The Shanghai Composite took investors on another volatile ride on Tuesday, rallying more than 4.5% in the last hour of trade to erase the session's losses and end up 3%.
Data released earlier showed that China's trade surplus widened to $60.2 billion last month from $43.0 billion in July, compared to estimates for a surplus of $48.2 billion.
Chinese exports slumped 5.5% from a year earlier, better than forecasts for a decline of 6.0%, while imports plunged 13.8%, far worse than expectations for a drop of 8.2%.
A slowdown in domestic demand indicated a recovery in the broader economy remains fragile and may need further government stimulus.
China’s copper arrivals in August totaled 350,000 metric tons, little changed from a month earlier, indicating that demand for the red metal held up despite recent market turmoil.
The Asian nation is the world’s largest copper consumer, accounting for almost 40% of world consumption last year.

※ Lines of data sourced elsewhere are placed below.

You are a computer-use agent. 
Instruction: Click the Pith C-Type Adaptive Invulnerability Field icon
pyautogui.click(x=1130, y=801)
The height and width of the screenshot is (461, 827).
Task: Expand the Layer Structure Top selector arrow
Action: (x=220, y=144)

Copper prices have been under heavy selling pressure in recent weeks as fears of a China-led global economic slowdown spooked traders and rattled sentiment.
Prices of the red metal sank to a six-year low of $2.202 on August 24 as concerns over the health of China's economy and steep declines on Chinese stock markets dampened appetite for the red metal.
The turmoil in markets began when China unexpectedly devalued the yuan on August 11, sparking fears that the economy may be slowing at a faster than expected rate.
Elsewhere, gold futures for December delivery inched down $1.00, or 0.09%, to trade at $1,120.40 a troy ounce, while silver tacked on 3.1 cents, or 0.21%, to $14.58.
Meanwhile, sentiment on the U.S. dollar remained vulnerable after Friday's U.S. jobs report failed to provide much clarity on when the Federal Reserve will decide to raise short term interest rates.